Reproducible analysis in the MyConnectome project

We have released code and data with papers in the past, but this is the first paper I have ever published that attempts to include a fully reproducible snapshot of the statistical analyses. I learned a number of lessons in the process of doing this:

  1. The development of a reproducible workflow saved me from publishing a paper with demonstrably irreproducible results, due to the OS-specific software bug mentioned above. This in itself makes the entire process worthwhile from my standpoint.

  2. Converting a standard workflow to a fully reproducible workflow is difficult. It took many hours of work beyond the standard analyses in order to develop a working VM with all of the analyses automatically run; that doesn’t even count the time that went into developing the browser. Had I started the work within a virtual machine from the beginning, it would have been much easier, but still would require extra work beyond that needed for the basic analyses.
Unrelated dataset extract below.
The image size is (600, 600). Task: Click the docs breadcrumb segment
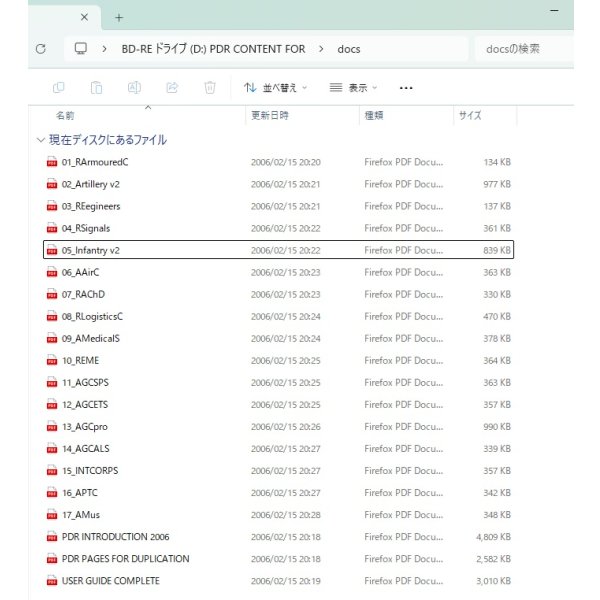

  3. Ensuring longevity of a working pipeline is even harder. The week before the paper was set to published I tried a fresh install of the VM to make sure it was still working. It wasn’t. The problem was simple (miniconda had changed the name of its installation directory), and highlighted a significant flaw in our strategy, which was that we had not specified software versions in our VM provisioning. I hope that we can add that in the future, but for now, we have to keep our eyes out for the disruptive effects of software updates.